Ciò che funziona meno, è il tipo di paura che dovrebbe suscitare: IT è ciò che la Rowling in Harry Potter ha chiamato “Molliccio”, cioè un mostro che assume le sembianze delle nostre fobie. I risultati sono zombie, lebbrosi, mummie e molto spesso il clown Pennywise appunto.

Un mostro così concreto e surreale, con fiumi di sangue e capelli che escono dai tubi di scarico dei lavandini. Al giorno d’oggi però funzionano poco, per cui spesso l’idea di già visto è forte, mentre il livello di tensione basso. E non si tratta di un già visto inevitabile nel caso dei remake, ma di un déjà-vu che parte dal fatto che non si è voluto attualizzare il lavoro di King per ricalcare fedelmente ciò che aveva funzionato, vero, 27 anni fa.

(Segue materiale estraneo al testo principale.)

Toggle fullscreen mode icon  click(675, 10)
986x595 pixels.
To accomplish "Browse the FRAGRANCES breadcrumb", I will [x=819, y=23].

Insomma, lo scrittore ha fatto più che bene il suo lavoro e la sceneggiatura anche, è la regia che appare spesso senza guizzi e per nulla aiutata da una musica che si adatta meglio a un fantasy che ad un horror.

Troppi film tratti dai libri del re dell’horror sono stati flop tremendi e il difetto è  quello di non aver avuto il coraggio di aggiustare e modificare ciò che su carta è spesso perfetto, ma si adatta poco allo schermo. Kubrick, per esempio, l’aveva capito bene e infatti il suo “Shining” si distanzia dal libro, ma è un film che ha una forza ben diversa da questo, pur avendo alla base un romanzo meno accattivante di IT.

Possiamo dare un giudizio tiepido a questo IT, purtroppo, ma con la consapevolezza che ci aspetta ancora un secondo capitolo in cui le possibilità di vedere dei miglioramenti sono alte.